Pat Mooney made the argument in Episode 26 of The Battle for African Agriculture, a podcast hosted by Dr. Million Belay, General Coordinator of the Alliance for Food Sovereignty in Africa (AFSA). The episode, the first part of a three-part series, is available on YouTube, Apple Podcasts, Spotify, and across AFSA’s social media platforms.

Mooney, a Canadian national with more than five decades of experience in international civil society, is a member of the International Panel of Experts on Sustainable Food Systems (IPES-Food), co-founder and former director of ETC Group, an ambassador for the International Federation of Organic Agricultural Movements (IFOAM), and chair of the Institute for Agriculture and Trade Policy (IATP). He is a recipient of the Right Livelihood Award, often called the Alternative Nobel Prize, received in 1985, the Pearson Peace Prize from Canada’s Governor General in 1998, and the American Giraffe Award. He holds honorary doctoral degrees from the University of Waterloo in Canada and the 17 Advanced Research Institutes in Mexico.

In conversation with Dr. Belay, Mooney traced a journey that began in the 1960s, when early encounters with global hunger debates led him beyond faith in development assistance toward a deeper analysis of power and inequality in food systems. Formative experiences in Sri Lanka, Kenya, and Canada exposed him to seed loss, genetic erosion, and the extent to which northern agriculture depended on genetic resources from the global south while presenting itself as self-sufficient.

He described how, from the 1970s onward, large oil, chemical, and pharmaceutical companies began acquiring seed companies and pushing intellectual property regimes designed to establish monopoly power over agriculture. The founding of the Rural Advancement Foundation International (RAFI), later renamed ETC Group in 2001, was part of the political response to that consolidation, leading to long battles over plant breeders’ rights, farmers’ rights, biopiracy, and the creation of international mechanisms on plant genetic resources.

Mooney offered a sharp reading of the Green Revolution, arguing that while it began largely as a public sector initiative, it ultimately demonstrated to corporations that agriculture could be standardised, technologised, and globalised in ways that served commercial power. That lesson, he argued, is now being applied to data, with digital agriculture platforms and artificial intelligence emerging as the newest instruments through which a handful of actors seek to reshape who controls the global food system.

The podcast series is produced with support from the Swedish International Development Cooperation Agency (SIDA) and releases new episodes every Friday.

Apply what you read:
1 - Name every award Pat Mooney has received according to the podcast text.
2 - Reproduce the podcast text starting at "The podcast series" and ending at "episodes every Friday.".
3 - Answer these from the podcast text:
(a) Which episode number of The Battle for African Agriculture featured Mooney?
(b) In what year was the Rural Advancement Foundation International renamed ETC Group?
(c) On which day of the week does the series release new episodes?

Data provided:

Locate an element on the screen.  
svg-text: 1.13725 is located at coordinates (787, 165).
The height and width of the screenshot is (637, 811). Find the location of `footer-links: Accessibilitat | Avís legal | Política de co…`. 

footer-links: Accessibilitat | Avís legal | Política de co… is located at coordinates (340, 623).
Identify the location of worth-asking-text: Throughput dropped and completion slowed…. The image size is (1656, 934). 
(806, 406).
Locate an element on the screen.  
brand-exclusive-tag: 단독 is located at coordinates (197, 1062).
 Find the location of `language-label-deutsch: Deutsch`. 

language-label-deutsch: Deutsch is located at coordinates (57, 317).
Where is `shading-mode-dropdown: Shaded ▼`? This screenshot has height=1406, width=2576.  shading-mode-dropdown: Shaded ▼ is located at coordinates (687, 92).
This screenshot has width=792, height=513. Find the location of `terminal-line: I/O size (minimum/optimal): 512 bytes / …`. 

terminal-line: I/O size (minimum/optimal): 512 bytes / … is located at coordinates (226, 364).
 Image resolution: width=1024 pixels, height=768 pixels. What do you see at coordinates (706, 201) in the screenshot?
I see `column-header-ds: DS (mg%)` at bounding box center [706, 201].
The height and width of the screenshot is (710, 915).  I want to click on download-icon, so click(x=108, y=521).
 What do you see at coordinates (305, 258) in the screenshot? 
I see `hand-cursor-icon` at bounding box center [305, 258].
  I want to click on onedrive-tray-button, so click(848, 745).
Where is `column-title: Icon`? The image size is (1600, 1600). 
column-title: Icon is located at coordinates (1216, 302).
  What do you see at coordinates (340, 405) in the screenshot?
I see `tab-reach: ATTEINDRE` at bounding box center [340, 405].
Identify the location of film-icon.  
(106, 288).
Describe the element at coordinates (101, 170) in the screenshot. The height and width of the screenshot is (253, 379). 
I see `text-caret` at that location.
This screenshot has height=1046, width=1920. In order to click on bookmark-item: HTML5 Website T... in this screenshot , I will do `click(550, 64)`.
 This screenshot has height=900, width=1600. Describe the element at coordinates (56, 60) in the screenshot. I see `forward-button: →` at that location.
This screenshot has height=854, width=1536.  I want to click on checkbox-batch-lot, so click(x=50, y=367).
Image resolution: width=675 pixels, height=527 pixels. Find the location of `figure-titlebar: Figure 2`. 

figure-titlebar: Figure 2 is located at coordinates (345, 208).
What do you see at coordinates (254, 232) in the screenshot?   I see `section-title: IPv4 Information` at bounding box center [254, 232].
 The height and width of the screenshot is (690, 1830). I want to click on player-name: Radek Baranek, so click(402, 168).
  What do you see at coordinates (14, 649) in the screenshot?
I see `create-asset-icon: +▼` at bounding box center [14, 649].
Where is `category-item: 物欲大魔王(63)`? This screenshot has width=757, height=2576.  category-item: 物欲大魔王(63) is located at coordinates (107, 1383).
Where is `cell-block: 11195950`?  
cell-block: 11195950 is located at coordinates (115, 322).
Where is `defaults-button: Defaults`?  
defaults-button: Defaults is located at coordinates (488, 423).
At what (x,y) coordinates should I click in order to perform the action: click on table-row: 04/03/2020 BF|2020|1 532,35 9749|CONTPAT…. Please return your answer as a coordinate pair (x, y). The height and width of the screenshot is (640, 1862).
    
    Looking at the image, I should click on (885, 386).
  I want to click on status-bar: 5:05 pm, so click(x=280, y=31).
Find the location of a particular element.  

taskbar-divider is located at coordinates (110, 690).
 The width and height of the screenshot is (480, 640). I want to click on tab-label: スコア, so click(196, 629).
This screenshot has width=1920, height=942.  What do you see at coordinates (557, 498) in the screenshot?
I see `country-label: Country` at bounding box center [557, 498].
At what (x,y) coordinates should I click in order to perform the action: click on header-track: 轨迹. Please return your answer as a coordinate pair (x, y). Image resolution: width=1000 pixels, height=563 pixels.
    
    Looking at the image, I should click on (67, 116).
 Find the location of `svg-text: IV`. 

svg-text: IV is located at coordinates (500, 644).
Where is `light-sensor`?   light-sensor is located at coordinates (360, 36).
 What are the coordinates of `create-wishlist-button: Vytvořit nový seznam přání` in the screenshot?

Your written answers:
1 -
Right Livelihood Award
Pearson Peace Prize
American Giraffe Award

2 -
The podcast series is produced with support from the Swedish International Development Cooperation Agency (SIDA) and releases new episodes every Friday.

3 -
(a) Episode 26
(b) 2001
(c) Friday